I have to admit, I’d never had much reason to think about this type of driving fear, seeing as how I’d never lived anyplace I had to drive through tunnels. Tunnel phobia was pretty much off my radar.
Then I started thinking about it…
My Experience with Tunnel Phobia and Claustrophobia
“Now wait just a minute,” I told myself. “Greg, you lived in California for over two years! Are you telling me you’ve forgotten the SUBWAY?!”
“Oh…well, yeah taking the subway WAS pretty unpleasant, wasn’t it? Especially when the train went into the underground tunnel part. It was pretty dark in there. And small. And confining. I guess I DID feel pretty claustrophobic — trapped and worried about how I was going to get out. Now that you mention it, I seem to recall a couple of occasions where I wondered if I would start screaming before the train came back above ground…”
After this little internal exchange, I sheepishly admitted I had more experience with tunnel phobia than I had first thought.
The fear of tunnels is actually a manifestation of claustrophobia. Claustrophobia is usually an irrational fear of small or otherwise confining spaces. People with claustrophobia are afraid of being trapped in a situation they can’t handle and where no one can or will help them.

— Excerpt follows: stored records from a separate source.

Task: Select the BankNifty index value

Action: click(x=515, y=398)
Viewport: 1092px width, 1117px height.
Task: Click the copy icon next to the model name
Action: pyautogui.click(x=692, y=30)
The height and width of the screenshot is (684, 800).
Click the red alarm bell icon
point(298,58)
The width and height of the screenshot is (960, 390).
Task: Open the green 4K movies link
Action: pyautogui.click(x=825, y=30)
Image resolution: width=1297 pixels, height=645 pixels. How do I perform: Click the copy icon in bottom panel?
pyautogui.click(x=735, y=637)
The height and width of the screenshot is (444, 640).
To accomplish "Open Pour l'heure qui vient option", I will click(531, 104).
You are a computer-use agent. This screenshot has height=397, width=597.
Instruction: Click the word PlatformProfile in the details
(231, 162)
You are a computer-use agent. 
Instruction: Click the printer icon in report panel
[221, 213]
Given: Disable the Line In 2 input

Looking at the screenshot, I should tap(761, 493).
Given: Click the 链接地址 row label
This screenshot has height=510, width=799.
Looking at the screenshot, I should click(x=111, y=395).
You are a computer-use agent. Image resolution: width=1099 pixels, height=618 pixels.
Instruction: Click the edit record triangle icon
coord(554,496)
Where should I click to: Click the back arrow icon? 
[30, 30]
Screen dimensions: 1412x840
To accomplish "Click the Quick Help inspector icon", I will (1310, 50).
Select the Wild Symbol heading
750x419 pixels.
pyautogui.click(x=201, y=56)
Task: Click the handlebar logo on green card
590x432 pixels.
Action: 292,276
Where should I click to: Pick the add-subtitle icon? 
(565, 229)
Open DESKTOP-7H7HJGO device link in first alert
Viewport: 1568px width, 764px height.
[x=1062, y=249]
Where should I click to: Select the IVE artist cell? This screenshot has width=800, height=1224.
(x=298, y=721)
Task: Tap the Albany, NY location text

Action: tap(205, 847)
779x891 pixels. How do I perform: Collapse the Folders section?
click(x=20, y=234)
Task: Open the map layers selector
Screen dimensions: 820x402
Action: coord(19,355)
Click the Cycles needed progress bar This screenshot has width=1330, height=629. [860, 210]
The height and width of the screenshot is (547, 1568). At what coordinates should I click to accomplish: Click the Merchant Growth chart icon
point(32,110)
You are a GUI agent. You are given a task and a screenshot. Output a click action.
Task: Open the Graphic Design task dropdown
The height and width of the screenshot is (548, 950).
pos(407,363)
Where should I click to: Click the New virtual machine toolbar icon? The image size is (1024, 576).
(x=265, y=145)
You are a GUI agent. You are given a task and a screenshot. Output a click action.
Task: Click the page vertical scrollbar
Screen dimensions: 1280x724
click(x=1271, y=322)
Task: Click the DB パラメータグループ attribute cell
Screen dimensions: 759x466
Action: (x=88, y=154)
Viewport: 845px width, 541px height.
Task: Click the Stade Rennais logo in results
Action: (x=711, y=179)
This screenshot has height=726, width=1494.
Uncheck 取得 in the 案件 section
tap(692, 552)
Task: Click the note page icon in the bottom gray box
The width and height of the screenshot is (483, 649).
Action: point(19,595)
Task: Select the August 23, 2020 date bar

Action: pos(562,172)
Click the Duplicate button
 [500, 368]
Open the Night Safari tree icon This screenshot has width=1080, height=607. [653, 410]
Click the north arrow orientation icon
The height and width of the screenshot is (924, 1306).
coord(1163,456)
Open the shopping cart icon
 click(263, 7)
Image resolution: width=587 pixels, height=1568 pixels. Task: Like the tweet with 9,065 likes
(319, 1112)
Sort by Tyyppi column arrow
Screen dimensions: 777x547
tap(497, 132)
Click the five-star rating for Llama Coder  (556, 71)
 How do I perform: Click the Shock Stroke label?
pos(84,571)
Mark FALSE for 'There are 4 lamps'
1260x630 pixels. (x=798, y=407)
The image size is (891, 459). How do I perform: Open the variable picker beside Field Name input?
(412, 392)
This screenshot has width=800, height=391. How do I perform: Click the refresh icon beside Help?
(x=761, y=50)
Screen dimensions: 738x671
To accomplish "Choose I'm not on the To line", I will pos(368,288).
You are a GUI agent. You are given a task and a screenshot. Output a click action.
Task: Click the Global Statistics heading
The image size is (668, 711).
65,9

For example, one of the most common manifestations of driving phobia — being stuck in bumper-to-bumper traffic — is really claustrophobia. You feel trapped among all those other vehicles and imagine that if something terrible happens, you’ll lose control and no one will be able to help you.
Using Hypnosis for Claustrophobia
Claustrophobia is one of the most common irrational human fears and has been proven to respond well to hypnosis. Hypnosis, aka hypnotherapy, uses relaxation, meditation and our imaginations to reprogram the fearful associations our brains sometimes make with certain situations – such as driving through a tunnel. Much like the Driving Peace program, hypnosis changes the way we feel about things by turning off the link between certain thoughts and their fear-based emotional responses.
Here’s Driving Peace co-creator Andrew Cunningham talking about how he uses hypnosis for tunnel phobia and claustrophobia in his private therapy practice:
Whatever form it may take for you, there’s an excellent chance that your claustrophobia will respond well to hypnosis. Whether you’re dealing with tunnel phobia, fear of bridges, worry about driving in heavy traffic, nervousness about driving on highways…all of these are really different manifestations of claustrophobia. There’s no need to suffer when such effective treatment exists.
One thought on “Tunnel Phobia Responds Well to Hypnosis for Claustrophobia”
That’s not everything about tunnel phobia. I might have discovered an addition to it. How about, pipe lines or deep sewage storm drains, or a shower head with a large hole in, or a tap where water comes out of? The pipe’s shape is elongated, or like a funnel (tornado), the countours are sharp and show how powerful they are when they can suck anything in like a vacuum, just looking at the darkness inside of it. A tornado or a spiral, the depth of it, endlessly moving and making weird sounds. The sounds you hear when a train races over a tunnel, that roar that keeps happening, and the coldness of it. As if the fear came when you once got stuck in a shower and it turned on by itself or you stood in a round tunnel and it began blowing out this air like an A/C. And how about a fan, those automatic ones on the ceiling when they keep spinning and spinning, and you can hear that robotic sound. THAT, is my fear, of which above your head.